Global gene expression profiling of blast lung injury of goats exposed to shock wave

Abstract Purpose Blast lung injury (BLI) is the most common damage resulted from explosion-derived shock wave in military, terrorism and industrial accidents. However, the molecular mechanisms underlying BLI induced by shock waves are still unclear. Methods In the study, a goat BLI model was established by a fuel air explosive power. The key genes involved in were identified. The goats of the experimental group were fixed on the edge of the explosion cloud, while the goats of control group were three km far away from the explosive environment. After successful modeling for 24 h, all the goats were sacrificed and the lung tissue were harvested for histopathological observation and RNA sequencing.
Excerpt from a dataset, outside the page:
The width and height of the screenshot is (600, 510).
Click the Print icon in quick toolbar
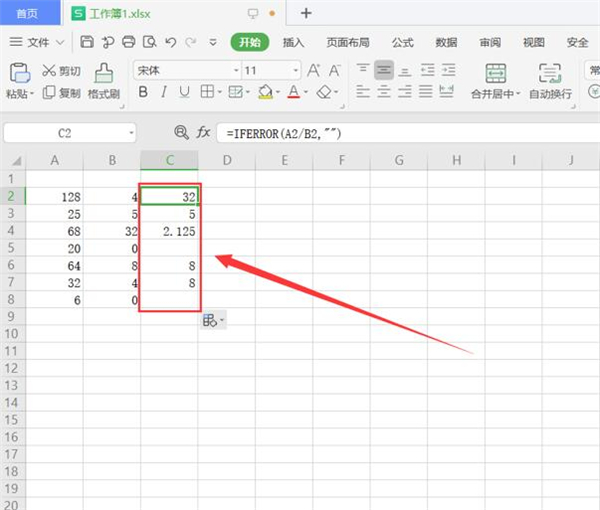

Gene ontology (GO) and keto encyclopedia of genes and genomes (KEGG) analysis were performed to identify the main enriched biological functions of the differentially expressed genes (DEGs). Quantitative real-time polymerase chain reaction (qRT-PCR) was used to verify the consistency of gene expression. Results Of the sampled goat lungs, 895 genes were identified to be significantly differentially expressed, and they were involved in 52 significantly enriched GO categories. KEGG analysis revealed that DEGs were highly enriched in 26 pathways, such as cytokine-cytokine receptor interaction, antifolate resistance, arachidonic acid metabolism, amoebiasis and bile secretion, JAK-STAT, and IL-17 signaling pathway. Furthermore, 15 key DEGs involved in the biological processes of BLI were confirmed by qRT-PCR, and the results were consistent with RNA sequencing. Conclusion Gene expression profiling provide a better understanding of the molecular mechanisms of BLI, which will help to set strategy for treating lung injury and preventing secondary lung injury induced by shock wave.